INTERVENTION SUR LA MODERNISATION DE L’ELECTION PRESIDENTIELLE

2016-0145-016-CL

Corinne Bouchoux intervenait en séance publique lors de la discussion générale sur la proposition de loi organique et le proposition de loi modernisant les règles de l’élection présidentielle, le jeudi 18 février 2016.

Madame la présidente, madame la secrétaire d’État, mes chers collègues, je voudrais tout d’abord saluer la grande qualité des travaux préparatoires à l’examen de ces textes et souligner l’extrême disponibilité du rapporteur
Christophe Béchu,…

M. Roger Karoutchi. Très bien !

Mme Corinne Bouchoux. … ainsi que son sens de la pédagogie. Dans le temps qui m’est imparti, je vais m’efforcer de vous faire part du point de vue sur ces propositions de loi de ce qui est encore le groupe écologiste…. Comme l’a souligné Mme Assassi, ces textes sont peut-être utiles, voire nécessaires, mais ils témoignent surtout de la crise actuelle de notre vie politique, dont deux symptômes sont l’abstention massive et le score chaque fois plus élevé du Front national aux différentes élections. Cette crise devrait nous conduire à mener une réflexion en profondeur sur
notre fonctionnement démocratique, les valeurs que nous portons et le sens que nous entendons donner au vivre-ensemble pour les vingt prochaines années. Pour l’heure, nous nous contentons de nous pencher sur des modalités techniques, mais, on le sait, le diable se niche parfois dans les détails !
Du débat apaisé que nous avons eu en commission, il ressort l’impression que la France connaît une crise de l’offre politique, avec des partis peinant tous à proposer une alternative pour répondre à la demande de citoyens qui soit ne votent pas, soit réclament une autre politique. À cet égard, je vous renvoie au succès du film Demain, qui montre qu’il existe encore des citoyens désireux de s’investir dans la vie publique, même s’ils ne votent pas. Or il nous semble que, sous couvert de préoccupations vertueuses de transparence et de modernisation, on cherche en réalité, de manière extrêmement habile, à limiter l’offre politique en restreignant, par petites touches, au travers de mesures n’ayant aucun lien entre elles, le pluralisme.

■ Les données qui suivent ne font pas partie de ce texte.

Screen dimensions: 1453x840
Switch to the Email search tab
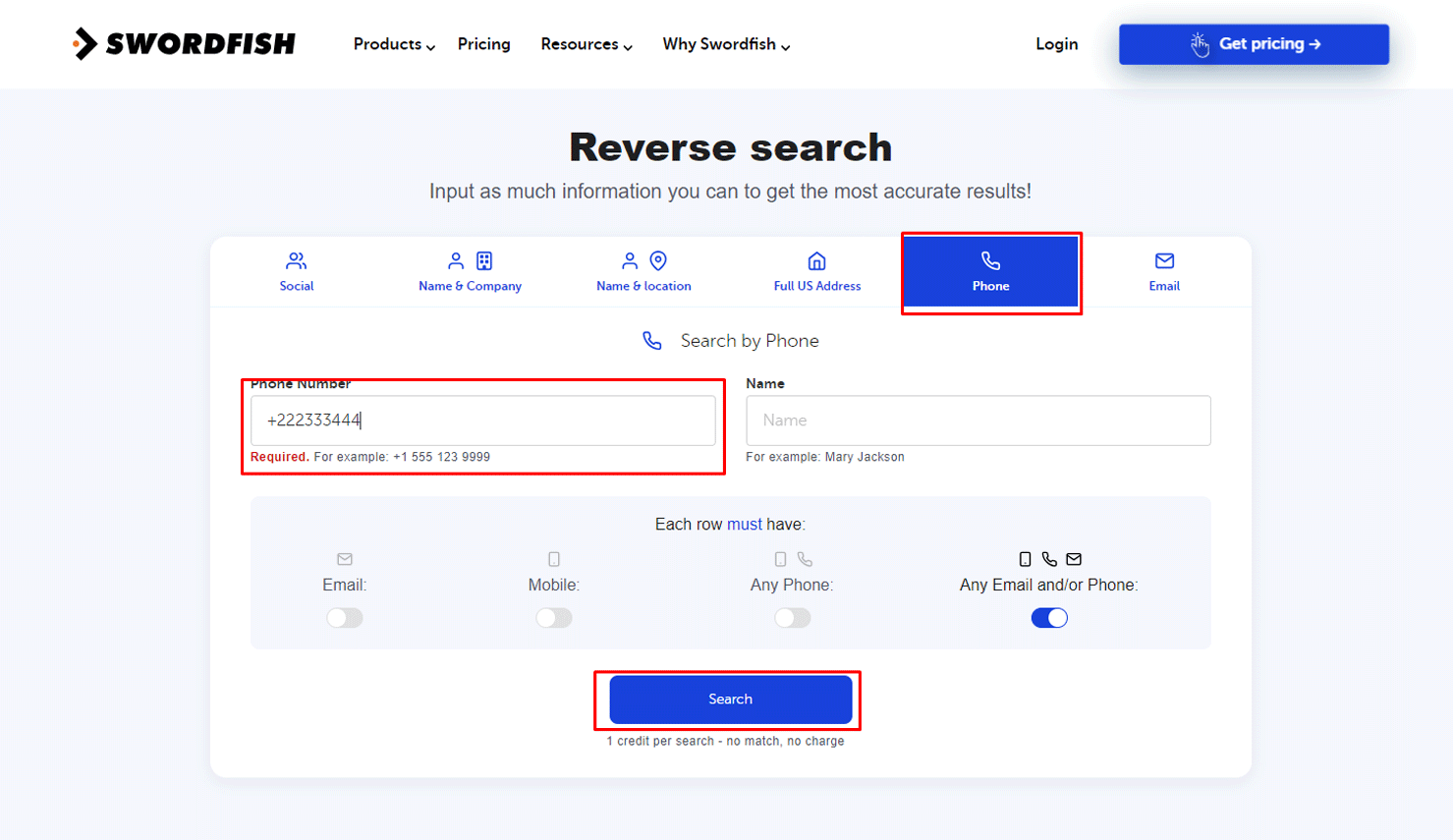click(x=1163, y=271)
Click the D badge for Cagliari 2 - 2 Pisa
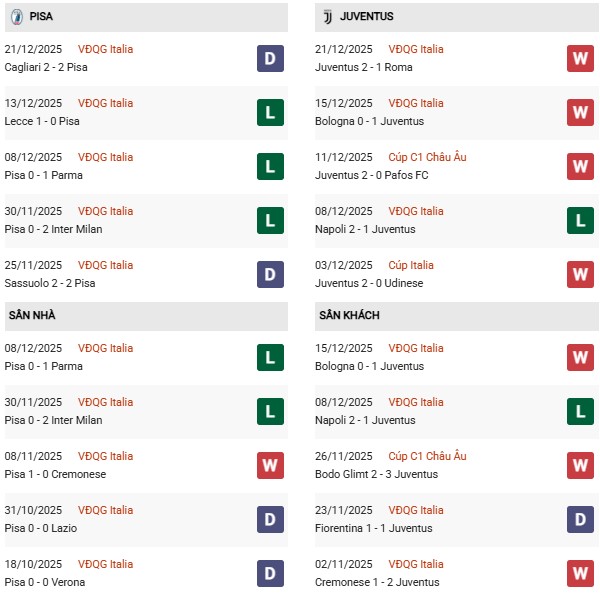The height and width of the screenshot is (595, 600). coord(271,59)
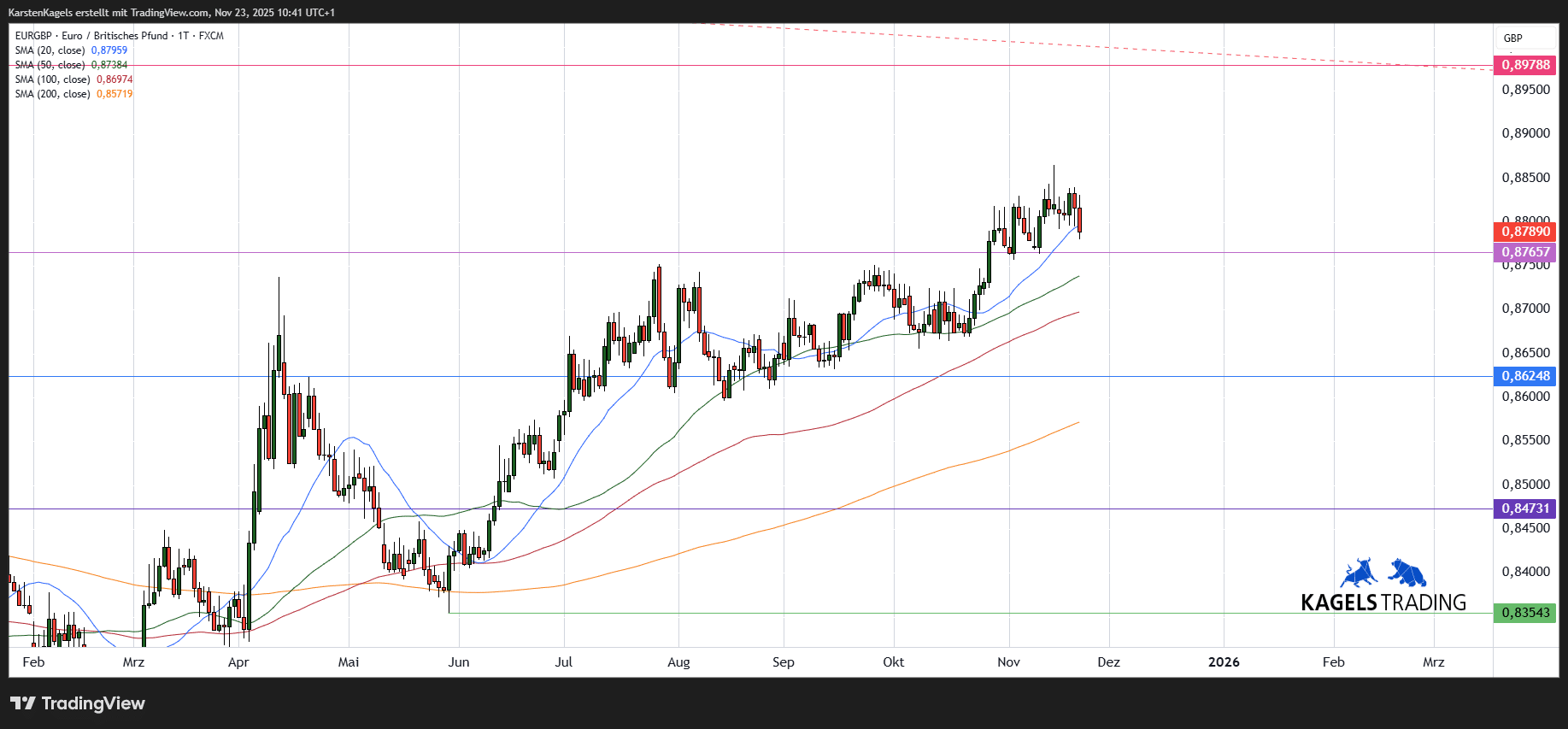1568x729 pixels.
Task: Pick the blue 0,86248 horizontal line label
Action: [x=1525, y=376]
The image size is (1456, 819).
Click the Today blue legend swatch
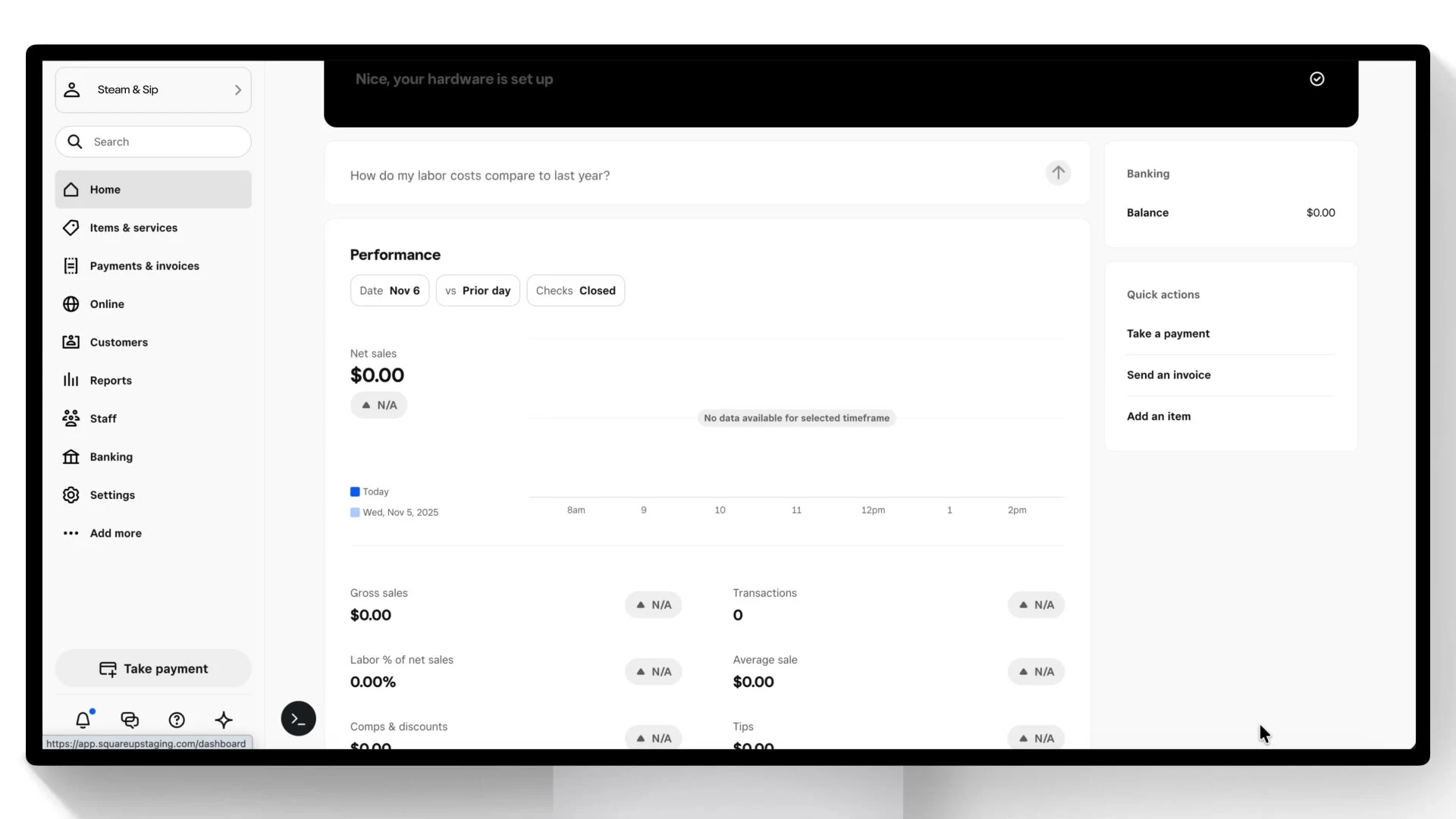(x=355, y=491)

M. Pierre-Yves Collombat. Tout à fait !

Mme Corinne Bouchoux. En matière de transparence, nous considérons par exemple qu’il faut publier tous les parrainages et, après réflexion, nous ne nous opposons pas à ce qu’on le fasse en temps réel. S’agissant des dépenses électorales, nous estimons que le débat, qui a été fort bien posé, sur une éventuelle réduction de un an à six mois de la période de comptabilisation soulève en réalité la question des modalités des primaires et du nouveau rôle que l’on entend leur faire jouer dans notre pays. Nous sommes extrêmement réservés sur la question des sondages, du fait des difficultés posées par un certain nombre d’entre eux. Concernant le rôle que l’on veut attribuer au CSA, nous nous interrogeons sur le risque d’un déplacement progressif des pouvoirs du Sénat et de l’Assemblée nationale vers un certain nombre d’institutions, dont le CSA, qui devient omniprésent dans notre pays. J’évoquerai enfin la question de l’accès aux médias. Si l’offre médiatique connaît à l’heure actuelle une diversification grâce à internet, jamais, pour autant, elle n’a connu une telle concentration et jamais ses liens avec certains milieux économiques n’ont été aussi étroits. Nous sommes donc face à ce paradoxe d’une diversification des supports masquant une réduction des lieux d’expression ouverts aux courants politiques minoritaires. Tels qu’ils sont rédigés, ces textes sont conçus pour les partis en place, pour les hommes et les femmes en place. Ils excluent l’émergence dans le débat public de nouvelles personnalités, porteuses d’idées différentes. En conséquence, même si M. Béchu a réussi à convaincre ma collègue Esther Benbassa du caractère progressiste de ces propositions de loi – je tiens à
saluer à nouveau ses talents pédagogiques (Sourires.) –,…

M. Roger Karoutchi. Ah !

Mme Corinne Bouchoux. … je ne pourrai les soutenir, bien que je partage les objectifs de transparence et de modernisation affichés.
Le groupe écologiste ne pourra pas voter ces textes, car nous estimons que la mise en œoeuvre de leur dispositif porterait atteinte à l’expression des minorités d’aujourd’hui ou de demain. (Applaudissements sur les travées du
groupe CRC et du RDSE, ainsi que sur certaines travées de l’UDI-UC.)